Medidas do Jeep Avenger em comparação aos concorrentes
- Jeep Avenger – 4,08 m de comprimento; 1,98 m de largura; 1,58 m de altura e 2,56 m de distância entre-eixos.
- Volkswagen Tera: 4,14 m de comprimento; 1,98 m de largura; 1,50 m de altura e 2,56 m de distância entre-eixos.
- Renault Kardian: 4,12 m de comprimento; 2,02 m de largura; 1,59 m de altura e 2,60 m de distância entre-eixos.
- Fiat Pulse: 4,09 m de comprimento; 1,97 m de largura; 1,57 m de altura e 2,53 de distância entre-eixos.
Apesar do apelo aventureiro que se vê em toda a carroceria, as barras longitudinais de teto também reforçam essa caracterização. Mas o projeto tem uma limitação física: o proprietário precisa escolher entre ter o rack ou o teto solar.
Segundo a própria Stellantis, a ausência do teto solar de série mesmo na versão Limeted, topo de linha, não foi motivada por redução de custo. A decisão partiu da engenharia da marca para retrabalhar o aproveitamento vertical da cabine.
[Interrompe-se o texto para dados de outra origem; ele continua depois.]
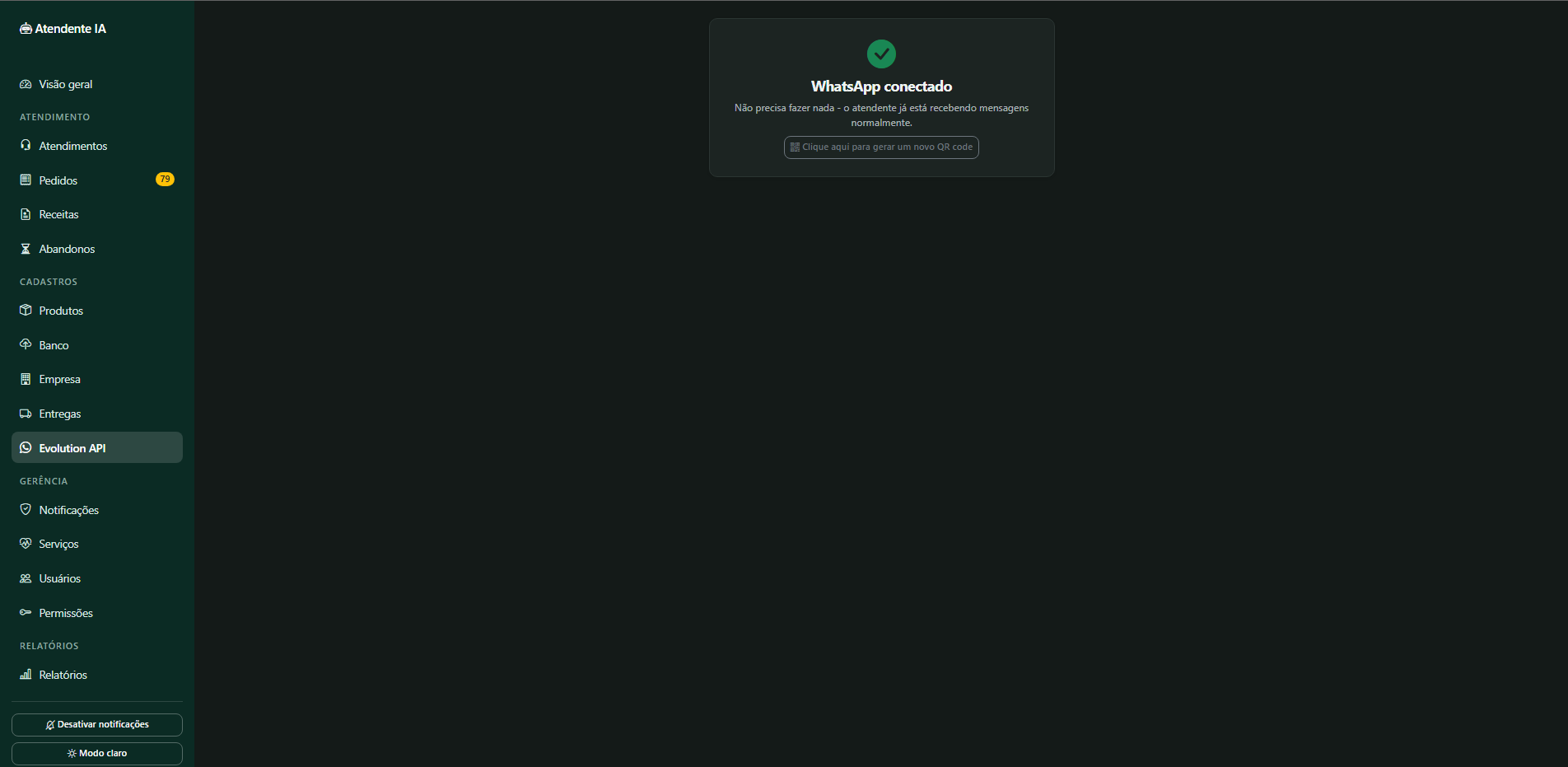Image resolution: width=1568 pixels, height=767 pixels.
Task: Click the WhatsApp icon beside Evolution API
Action: point(26,448)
Os executivos decidiram utilizar os centímetros adicionados pelas barras longitudinais para ganhar essa medida na altura total do veículo em todas as configurações. Como a arquitetura do teto não permite acomodar as duas estruturas juntas, a fabricante priorizou o item funcional na linha de montagem.

Assim, o motorista que optar pelo teto solar, disponível como opcional nas versões Longitude (R$ 135.990) e Limited (R$ 145.990), vai precisar deixar o rack de teto de lado. Na opção topo de linha o equipamento extra adiciona R$ 7.500 ao valor final, ou R$ 8.500 em um pacote combinado com painel digital de 10,25″ e central multimídia com ChatGPT na configuração intermediária.

Essa escolha de projeto resgata uma solução aplicada anteriormente pelo próprio grupo Stellantis. Em 2006, a Fiat lançava o Idea Adventure com um rack de teto em formato de bumerangue, derivado do conceito europeu 5terre.

As barras em “X” ou “V” serviam como identidade da linha aventureira. Na época, a própria marca divulgava que aquele desenho tinha efeito aerodinâmico: funcionava como um aerofólio quando não estava carregando bagagem. Mas adicionar o teto solar Skydome, opcional, obrigava a versão aventureira a sair de fábrica sem rack de teto.